We are all uniquely creative.
I’ve been making art for more than four decades and teaching art for nearly three, and I’ve become very passionate about creativity, and I am very interested in helping others tap into their creativity. Unfortunately, many folks simply believe that they are not creative and the world is divided into creatives and non-creatives, with the latter group making up the larger percentage of the population since creativity is reserved for only “special” people.
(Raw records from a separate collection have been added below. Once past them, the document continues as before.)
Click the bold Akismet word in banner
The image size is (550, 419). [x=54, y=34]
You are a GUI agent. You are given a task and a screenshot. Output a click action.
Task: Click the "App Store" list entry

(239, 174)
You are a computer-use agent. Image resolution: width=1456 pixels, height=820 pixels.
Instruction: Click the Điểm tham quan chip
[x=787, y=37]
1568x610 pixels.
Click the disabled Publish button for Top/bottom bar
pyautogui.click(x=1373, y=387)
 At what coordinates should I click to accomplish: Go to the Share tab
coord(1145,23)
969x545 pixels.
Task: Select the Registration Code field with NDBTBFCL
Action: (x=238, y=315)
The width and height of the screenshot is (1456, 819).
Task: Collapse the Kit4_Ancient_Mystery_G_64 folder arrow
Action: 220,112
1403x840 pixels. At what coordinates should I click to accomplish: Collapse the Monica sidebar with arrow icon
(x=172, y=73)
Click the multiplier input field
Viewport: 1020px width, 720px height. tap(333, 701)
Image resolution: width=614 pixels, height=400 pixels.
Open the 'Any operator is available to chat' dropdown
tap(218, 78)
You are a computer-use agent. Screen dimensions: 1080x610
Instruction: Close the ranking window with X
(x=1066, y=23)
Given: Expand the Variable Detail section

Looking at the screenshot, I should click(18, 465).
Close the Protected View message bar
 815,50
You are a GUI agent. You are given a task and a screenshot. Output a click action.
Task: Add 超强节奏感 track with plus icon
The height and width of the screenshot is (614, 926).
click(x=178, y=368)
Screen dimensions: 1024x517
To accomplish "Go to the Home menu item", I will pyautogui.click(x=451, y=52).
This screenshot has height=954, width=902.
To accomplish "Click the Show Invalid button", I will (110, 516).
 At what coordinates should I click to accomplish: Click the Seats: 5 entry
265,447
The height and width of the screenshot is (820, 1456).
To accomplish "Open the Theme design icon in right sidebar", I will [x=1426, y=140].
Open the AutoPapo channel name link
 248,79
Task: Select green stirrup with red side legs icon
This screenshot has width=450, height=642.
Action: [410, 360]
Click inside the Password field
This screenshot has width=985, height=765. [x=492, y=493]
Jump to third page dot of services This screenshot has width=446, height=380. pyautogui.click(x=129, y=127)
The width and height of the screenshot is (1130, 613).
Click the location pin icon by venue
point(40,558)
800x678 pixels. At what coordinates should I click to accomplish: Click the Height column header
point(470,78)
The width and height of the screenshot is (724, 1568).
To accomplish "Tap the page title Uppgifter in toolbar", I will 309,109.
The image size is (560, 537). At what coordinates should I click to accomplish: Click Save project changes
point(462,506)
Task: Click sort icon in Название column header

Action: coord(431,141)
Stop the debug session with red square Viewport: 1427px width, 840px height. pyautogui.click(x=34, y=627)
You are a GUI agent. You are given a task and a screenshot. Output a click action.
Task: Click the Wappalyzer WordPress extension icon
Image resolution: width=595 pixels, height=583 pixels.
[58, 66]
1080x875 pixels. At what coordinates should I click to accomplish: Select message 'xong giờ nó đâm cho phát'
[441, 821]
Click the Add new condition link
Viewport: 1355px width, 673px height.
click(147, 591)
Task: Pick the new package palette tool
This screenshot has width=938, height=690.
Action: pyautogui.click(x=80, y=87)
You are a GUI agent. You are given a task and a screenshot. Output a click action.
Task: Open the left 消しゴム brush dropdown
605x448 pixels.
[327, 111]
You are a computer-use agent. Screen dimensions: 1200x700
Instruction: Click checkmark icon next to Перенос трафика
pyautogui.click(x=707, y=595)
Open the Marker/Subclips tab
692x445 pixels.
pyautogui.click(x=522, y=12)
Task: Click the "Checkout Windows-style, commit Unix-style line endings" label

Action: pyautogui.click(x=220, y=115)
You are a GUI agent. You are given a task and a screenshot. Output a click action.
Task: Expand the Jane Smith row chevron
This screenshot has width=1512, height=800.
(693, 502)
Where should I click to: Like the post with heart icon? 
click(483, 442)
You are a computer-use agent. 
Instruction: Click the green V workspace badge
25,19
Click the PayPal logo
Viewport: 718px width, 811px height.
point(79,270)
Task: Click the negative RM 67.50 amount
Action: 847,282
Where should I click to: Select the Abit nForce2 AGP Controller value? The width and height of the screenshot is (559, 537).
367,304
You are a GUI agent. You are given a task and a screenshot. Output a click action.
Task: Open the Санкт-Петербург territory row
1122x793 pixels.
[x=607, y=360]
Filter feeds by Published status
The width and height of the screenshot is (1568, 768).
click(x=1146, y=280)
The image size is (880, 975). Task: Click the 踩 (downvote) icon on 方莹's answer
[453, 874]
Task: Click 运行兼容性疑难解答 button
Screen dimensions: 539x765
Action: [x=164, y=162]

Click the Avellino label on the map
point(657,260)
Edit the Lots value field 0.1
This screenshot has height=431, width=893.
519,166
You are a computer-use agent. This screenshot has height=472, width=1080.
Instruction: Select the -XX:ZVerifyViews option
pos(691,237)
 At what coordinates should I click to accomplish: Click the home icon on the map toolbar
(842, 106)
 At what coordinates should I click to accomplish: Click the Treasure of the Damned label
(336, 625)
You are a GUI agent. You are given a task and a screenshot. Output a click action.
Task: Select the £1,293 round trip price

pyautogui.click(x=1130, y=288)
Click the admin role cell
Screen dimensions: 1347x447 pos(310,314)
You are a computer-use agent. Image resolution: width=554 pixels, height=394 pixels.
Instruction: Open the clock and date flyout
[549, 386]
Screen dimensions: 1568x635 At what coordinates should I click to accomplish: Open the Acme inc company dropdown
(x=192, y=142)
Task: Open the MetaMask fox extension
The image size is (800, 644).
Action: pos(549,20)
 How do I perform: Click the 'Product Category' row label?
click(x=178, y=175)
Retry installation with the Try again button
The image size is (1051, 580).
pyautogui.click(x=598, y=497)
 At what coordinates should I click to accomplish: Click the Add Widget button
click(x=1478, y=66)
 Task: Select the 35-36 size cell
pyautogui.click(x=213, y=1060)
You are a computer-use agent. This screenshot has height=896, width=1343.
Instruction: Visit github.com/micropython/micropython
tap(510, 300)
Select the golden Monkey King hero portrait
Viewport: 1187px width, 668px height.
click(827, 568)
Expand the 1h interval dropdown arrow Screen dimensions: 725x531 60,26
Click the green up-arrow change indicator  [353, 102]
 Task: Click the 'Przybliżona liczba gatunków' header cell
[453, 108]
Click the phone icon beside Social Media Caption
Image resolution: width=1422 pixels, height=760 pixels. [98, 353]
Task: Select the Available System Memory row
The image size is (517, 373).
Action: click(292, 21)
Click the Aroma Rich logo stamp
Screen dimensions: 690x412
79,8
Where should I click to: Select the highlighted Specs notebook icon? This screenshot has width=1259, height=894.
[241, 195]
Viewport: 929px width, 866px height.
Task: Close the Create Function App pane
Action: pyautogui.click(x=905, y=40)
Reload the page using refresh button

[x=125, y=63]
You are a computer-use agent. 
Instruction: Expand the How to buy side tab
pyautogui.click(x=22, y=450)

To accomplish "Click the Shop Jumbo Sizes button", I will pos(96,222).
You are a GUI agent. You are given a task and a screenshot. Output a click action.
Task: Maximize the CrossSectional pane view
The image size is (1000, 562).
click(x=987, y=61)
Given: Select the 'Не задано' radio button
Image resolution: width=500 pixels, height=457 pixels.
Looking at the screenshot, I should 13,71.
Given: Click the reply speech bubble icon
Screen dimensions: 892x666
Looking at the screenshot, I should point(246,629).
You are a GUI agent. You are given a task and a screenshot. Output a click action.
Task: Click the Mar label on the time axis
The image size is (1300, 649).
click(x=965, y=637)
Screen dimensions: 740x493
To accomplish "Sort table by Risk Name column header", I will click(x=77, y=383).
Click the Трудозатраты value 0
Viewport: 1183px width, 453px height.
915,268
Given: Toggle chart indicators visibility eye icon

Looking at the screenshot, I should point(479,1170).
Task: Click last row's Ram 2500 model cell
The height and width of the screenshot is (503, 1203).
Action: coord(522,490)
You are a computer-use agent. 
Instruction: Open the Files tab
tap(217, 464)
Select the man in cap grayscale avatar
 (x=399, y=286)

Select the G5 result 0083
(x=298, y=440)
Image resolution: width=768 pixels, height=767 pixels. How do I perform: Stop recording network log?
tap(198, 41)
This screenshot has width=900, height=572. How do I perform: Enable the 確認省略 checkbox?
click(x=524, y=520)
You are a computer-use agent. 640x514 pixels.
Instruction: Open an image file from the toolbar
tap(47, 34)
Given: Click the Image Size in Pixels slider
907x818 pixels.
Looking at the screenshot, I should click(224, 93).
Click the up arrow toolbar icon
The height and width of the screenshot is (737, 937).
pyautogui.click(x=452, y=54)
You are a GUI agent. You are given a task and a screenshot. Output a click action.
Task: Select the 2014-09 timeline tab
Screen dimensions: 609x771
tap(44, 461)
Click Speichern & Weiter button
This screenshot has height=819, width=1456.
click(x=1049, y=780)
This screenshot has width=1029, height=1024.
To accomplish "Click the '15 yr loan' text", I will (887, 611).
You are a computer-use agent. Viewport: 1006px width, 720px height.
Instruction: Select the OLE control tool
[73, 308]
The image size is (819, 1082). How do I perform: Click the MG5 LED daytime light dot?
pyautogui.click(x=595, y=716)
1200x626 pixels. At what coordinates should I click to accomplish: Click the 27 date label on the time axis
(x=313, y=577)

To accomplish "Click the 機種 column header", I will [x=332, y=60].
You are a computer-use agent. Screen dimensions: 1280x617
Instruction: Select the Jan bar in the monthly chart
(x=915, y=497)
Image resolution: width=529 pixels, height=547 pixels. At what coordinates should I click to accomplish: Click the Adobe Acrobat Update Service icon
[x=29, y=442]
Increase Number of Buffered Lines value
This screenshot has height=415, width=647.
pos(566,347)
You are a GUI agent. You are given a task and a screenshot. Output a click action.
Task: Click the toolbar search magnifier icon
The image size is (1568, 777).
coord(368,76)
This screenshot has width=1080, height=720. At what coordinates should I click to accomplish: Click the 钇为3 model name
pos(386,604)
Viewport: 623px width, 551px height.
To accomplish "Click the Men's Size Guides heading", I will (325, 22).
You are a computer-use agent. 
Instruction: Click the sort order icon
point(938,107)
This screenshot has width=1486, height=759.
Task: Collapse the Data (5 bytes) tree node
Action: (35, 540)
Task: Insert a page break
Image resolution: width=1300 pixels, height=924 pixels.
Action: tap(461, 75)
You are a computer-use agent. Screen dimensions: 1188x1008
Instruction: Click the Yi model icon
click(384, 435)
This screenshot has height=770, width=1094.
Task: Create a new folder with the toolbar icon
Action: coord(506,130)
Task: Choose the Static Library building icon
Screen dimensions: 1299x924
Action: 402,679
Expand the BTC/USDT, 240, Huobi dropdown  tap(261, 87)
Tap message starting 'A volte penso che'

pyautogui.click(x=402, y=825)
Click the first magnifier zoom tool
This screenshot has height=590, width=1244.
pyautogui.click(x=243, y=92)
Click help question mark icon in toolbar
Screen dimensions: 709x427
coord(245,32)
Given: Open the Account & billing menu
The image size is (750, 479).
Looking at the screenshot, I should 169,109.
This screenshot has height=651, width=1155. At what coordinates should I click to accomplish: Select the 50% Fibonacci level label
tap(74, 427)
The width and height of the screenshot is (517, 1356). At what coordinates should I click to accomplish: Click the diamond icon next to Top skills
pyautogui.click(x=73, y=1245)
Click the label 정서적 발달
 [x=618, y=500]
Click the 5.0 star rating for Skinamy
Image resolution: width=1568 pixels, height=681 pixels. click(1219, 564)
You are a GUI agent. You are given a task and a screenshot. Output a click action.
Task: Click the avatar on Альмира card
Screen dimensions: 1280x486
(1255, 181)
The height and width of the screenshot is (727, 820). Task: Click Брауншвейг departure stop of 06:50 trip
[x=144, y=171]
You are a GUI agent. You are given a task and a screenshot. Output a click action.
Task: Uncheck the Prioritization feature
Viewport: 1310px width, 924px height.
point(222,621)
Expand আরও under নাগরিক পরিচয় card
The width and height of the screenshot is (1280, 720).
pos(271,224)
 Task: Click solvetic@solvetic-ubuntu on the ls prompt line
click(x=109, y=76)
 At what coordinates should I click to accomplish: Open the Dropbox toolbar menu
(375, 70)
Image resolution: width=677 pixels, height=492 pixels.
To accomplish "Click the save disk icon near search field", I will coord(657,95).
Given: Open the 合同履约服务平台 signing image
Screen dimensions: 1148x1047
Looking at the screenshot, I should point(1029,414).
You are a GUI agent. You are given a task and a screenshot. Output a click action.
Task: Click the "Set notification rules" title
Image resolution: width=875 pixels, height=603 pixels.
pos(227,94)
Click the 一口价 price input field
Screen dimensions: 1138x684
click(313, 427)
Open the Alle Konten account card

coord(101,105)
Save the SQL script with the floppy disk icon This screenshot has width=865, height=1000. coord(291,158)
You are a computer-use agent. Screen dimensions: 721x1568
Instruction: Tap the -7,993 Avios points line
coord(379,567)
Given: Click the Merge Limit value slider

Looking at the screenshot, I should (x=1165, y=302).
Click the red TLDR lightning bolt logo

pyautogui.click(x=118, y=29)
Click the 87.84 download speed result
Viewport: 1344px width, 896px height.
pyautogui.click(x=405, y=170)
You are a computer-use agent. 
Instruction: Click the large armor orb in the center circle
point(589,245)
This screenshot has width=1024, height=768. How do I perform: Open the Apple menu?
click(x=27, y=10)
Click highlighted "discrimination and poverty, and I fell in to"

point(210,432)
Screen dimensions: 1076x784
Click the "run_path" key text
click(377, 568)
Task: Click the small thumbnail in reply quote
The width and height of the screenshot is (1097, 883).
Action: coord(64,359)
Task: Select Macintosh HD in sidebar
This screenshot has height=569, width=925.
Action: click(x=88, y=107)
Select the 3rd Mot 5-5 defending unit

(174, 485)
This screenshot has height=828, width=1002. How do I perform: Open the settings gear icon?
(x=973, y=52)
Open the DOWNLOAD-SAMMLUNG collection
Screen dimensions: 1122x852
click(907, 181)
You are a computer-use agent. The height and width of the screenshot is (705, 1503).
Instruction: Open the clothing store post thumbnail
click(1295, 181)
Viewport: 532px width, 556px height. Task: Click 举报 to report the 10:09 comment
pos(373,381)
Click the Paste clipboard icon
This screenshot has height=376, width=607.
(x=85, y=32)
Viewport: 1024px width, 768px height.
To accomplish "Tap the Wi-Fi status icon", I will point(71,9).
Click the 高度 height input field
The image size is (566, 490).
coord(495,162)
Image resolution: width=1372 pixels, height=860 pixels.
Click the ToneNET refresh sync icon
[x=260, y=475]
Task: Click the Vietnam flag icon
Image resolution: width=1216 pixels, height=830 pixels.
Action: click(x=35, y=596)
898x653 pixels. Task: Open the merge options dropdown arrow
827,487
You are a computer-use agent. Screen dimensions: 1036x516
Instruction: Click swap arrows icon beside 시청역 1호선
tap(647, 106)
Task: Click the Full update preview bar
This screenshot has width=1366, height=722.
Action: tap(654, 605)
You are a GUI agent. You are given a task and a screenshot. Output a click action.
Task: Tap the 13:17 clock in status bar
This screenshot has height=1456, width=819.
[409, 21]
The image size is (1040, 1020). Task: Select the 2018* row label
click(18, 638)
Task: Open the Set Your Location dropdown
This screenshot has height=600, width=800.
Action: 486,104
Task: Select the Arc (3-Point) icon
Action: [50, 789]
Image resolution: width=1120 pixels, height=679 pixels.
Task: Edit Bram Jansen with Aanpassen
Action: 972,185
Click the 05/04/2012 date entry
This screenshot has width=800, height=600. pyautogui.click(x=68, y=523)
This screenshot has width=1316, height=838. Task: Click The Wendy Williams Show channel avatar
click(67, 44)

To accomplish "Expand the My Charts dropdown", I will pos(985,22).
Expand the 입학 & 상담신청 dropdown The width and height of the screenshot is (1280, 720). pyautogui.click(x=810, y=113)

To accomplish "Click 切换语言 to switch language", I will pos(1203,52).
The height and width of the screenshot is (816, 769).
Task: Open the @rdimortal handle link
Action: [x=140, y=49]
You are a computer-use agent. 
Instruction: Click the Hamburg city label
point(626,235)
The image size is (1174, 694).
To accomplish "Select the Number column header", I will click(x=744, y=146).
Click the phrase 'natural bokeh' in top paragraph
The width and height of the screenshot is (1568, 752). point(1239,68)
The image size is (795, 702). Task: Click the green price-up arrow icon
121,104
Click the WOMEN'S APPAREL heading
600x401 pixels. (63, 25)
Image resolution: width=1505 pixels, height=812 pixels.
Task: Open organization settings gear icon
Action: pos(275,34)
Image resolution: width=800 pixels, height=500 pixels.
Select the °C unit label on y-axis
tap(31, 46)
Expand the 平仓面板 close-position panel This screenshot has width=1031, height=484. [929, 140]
I can’t help thinking of my own journey. Creativity wasn’t ever really mentioned or talked about—not in my art classes in middle and high school—not in my drawing, painting, sculpture, or design classes in college—not in my art education classes as I learned about teaching art. Creativity was just taken for granted, and either you had it or you didn’t. When I heard artists, musicians, and film makers talk about creativity, it was always this very aloof thing. It was magical and mystical, and they talked of the muse landing on their shoulder and whispering inspiration into their ears. Or they talked of divine inspiration coming down from heaven above.
Creativity was never presented as a practical thing, and only special people could tap into its ethereal magic.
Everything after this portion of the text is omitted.